I noticed that she’d called him Jimmy. Not James. Not Muhammad, but Jimmy. I asked, “Maya, what video message?”
She didn’t answer. She just looked away, out the window, and then back at her son.
I said, “The MPs there should be talking to you, not me. You should try to go back.”
“I can’t. They never gave me a business card or anything. I don’t want to help them. I should be talking to Jimmy’s lawyer. Don’t they give him a JAG lawyer?”

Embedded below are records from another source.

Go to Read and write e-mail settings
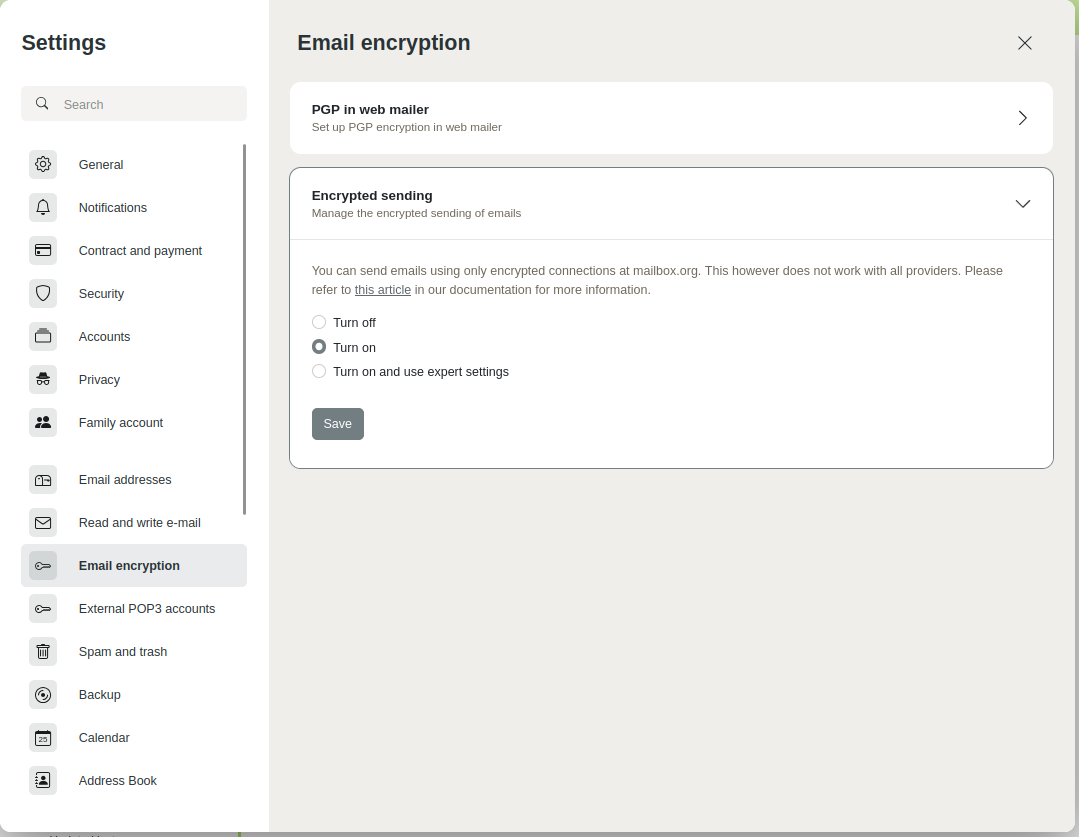 tap(139, 523)
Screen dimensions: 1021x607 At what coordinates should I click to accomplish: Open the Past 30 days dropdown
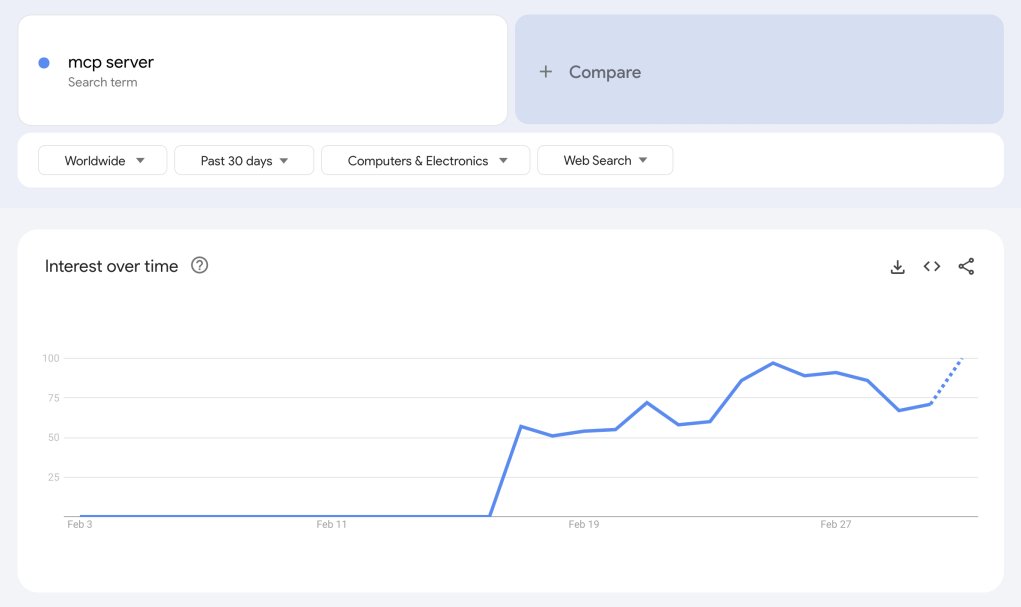[244, 160]
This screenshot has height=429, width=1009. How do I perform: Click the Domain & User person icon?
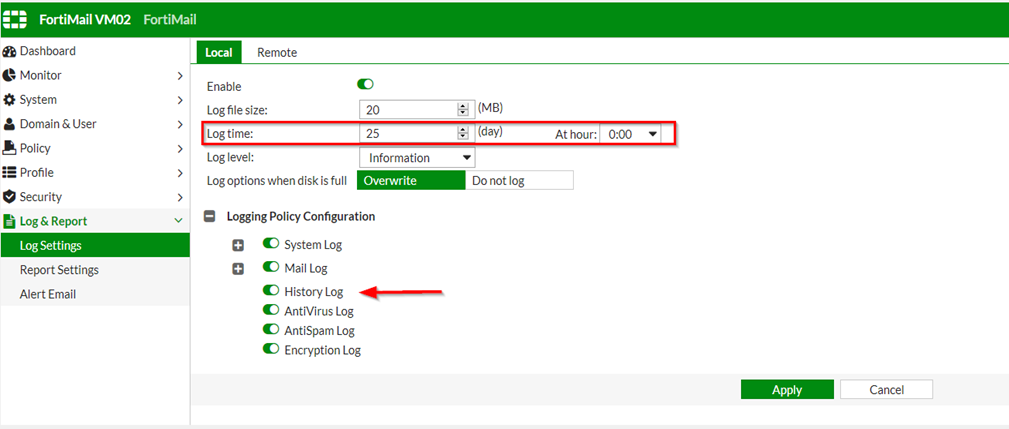[9, 124]
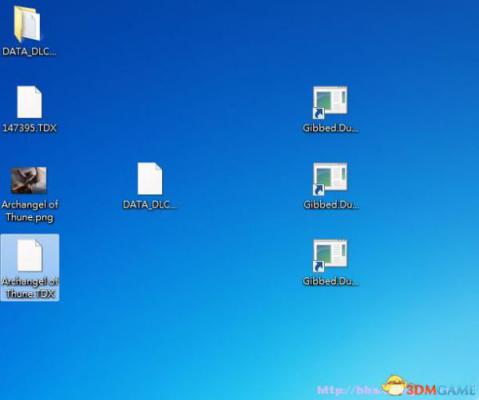Image resolution: width=479 pixels, height=400 pixels.
Task: Click the highlighted Archangel of Thune.TDX file icon
Action: click(x=30, y=256)
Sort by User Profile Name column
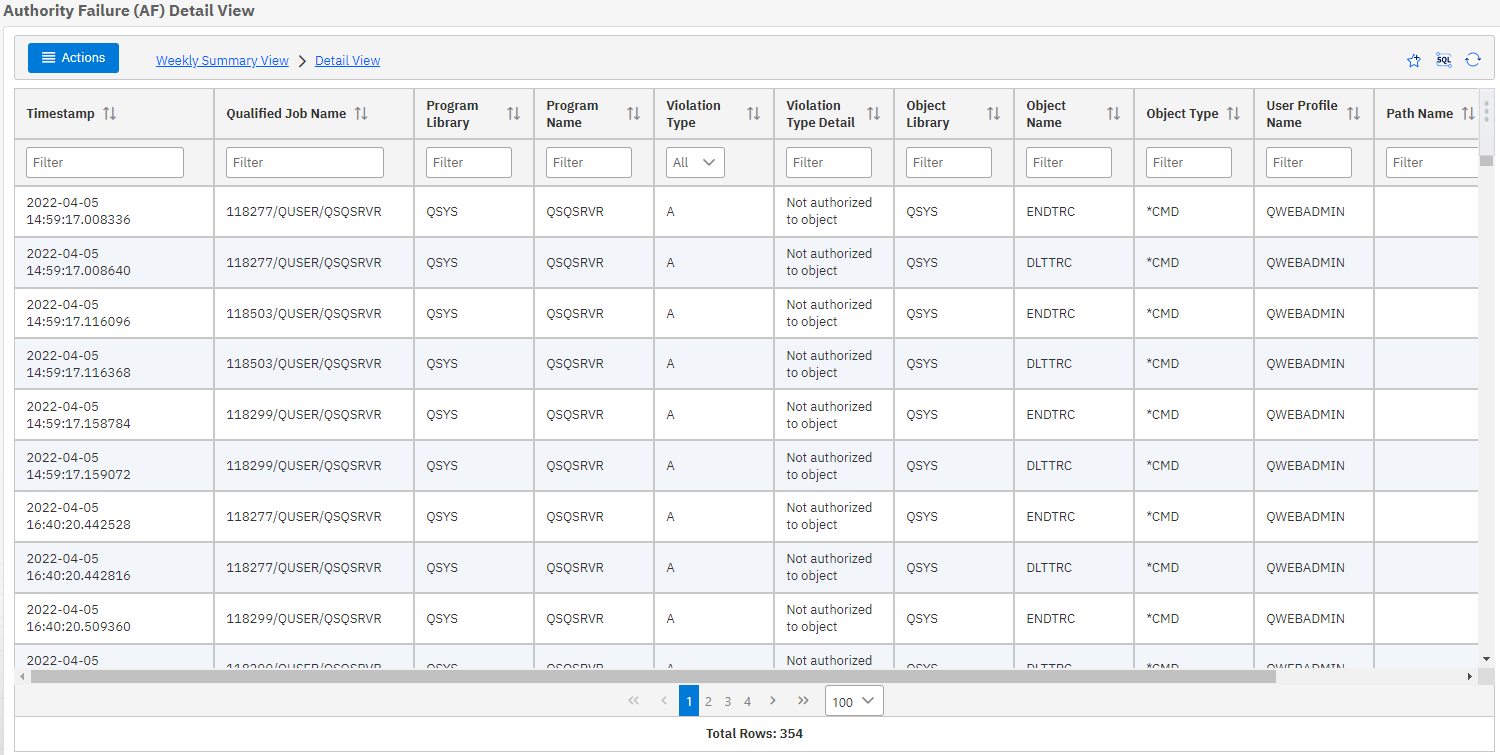1500x755 pixels. point(1353,114)
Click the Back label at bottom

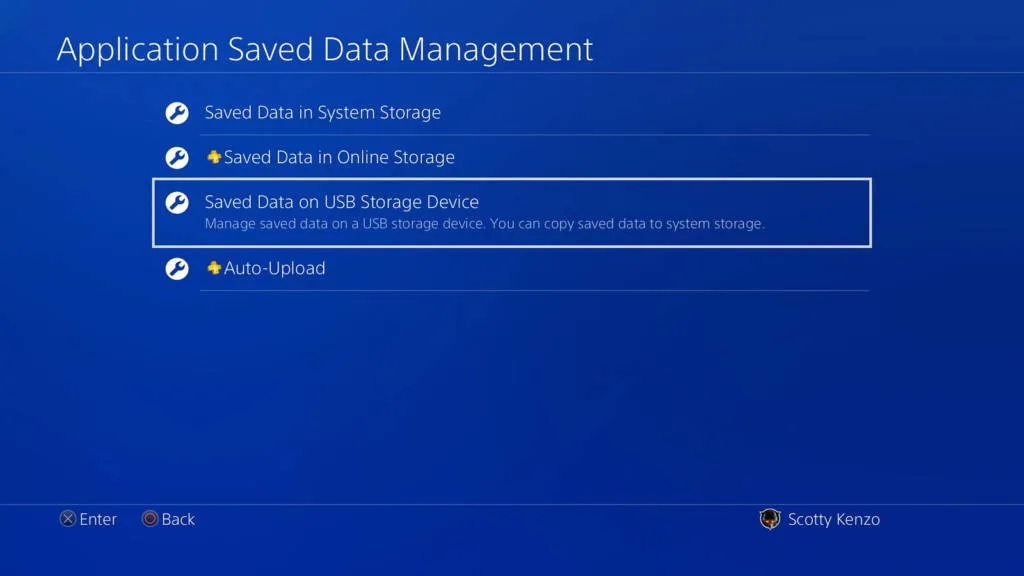178,519
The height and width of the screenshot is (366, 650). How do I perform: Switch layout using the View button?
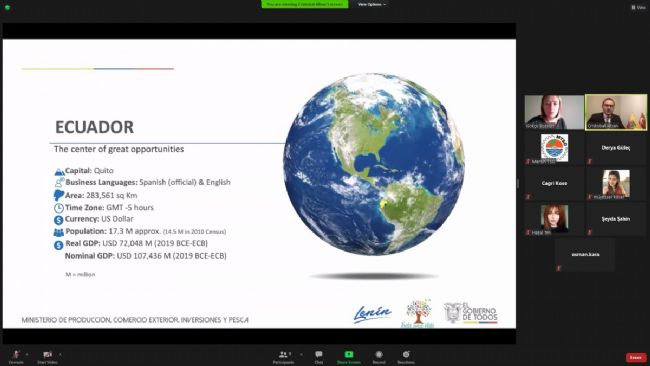638,7

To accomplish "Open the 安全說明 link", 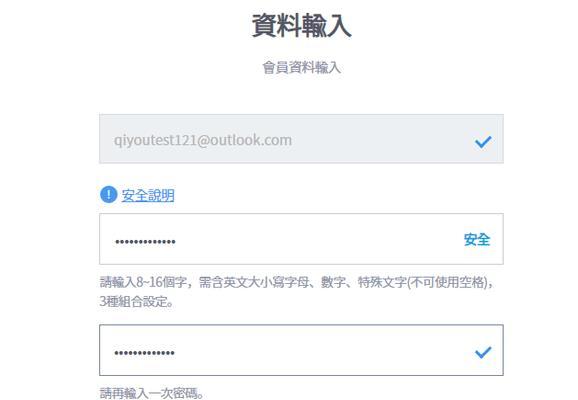I will pos(148,195).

“Technically no. JAG isn’t for Marines. They have the JAD.”
She looked at me.
“It’s basically the same thing. JAG is for every other branch of military. The Marine Corps has to be special. So they got their own thing.”
“Whatever. But that’s who he needs right now. He needs a lawyer. I want to talk to him.”
I stared at her. Confusion must’ve been obvious on my face because she said, “What?”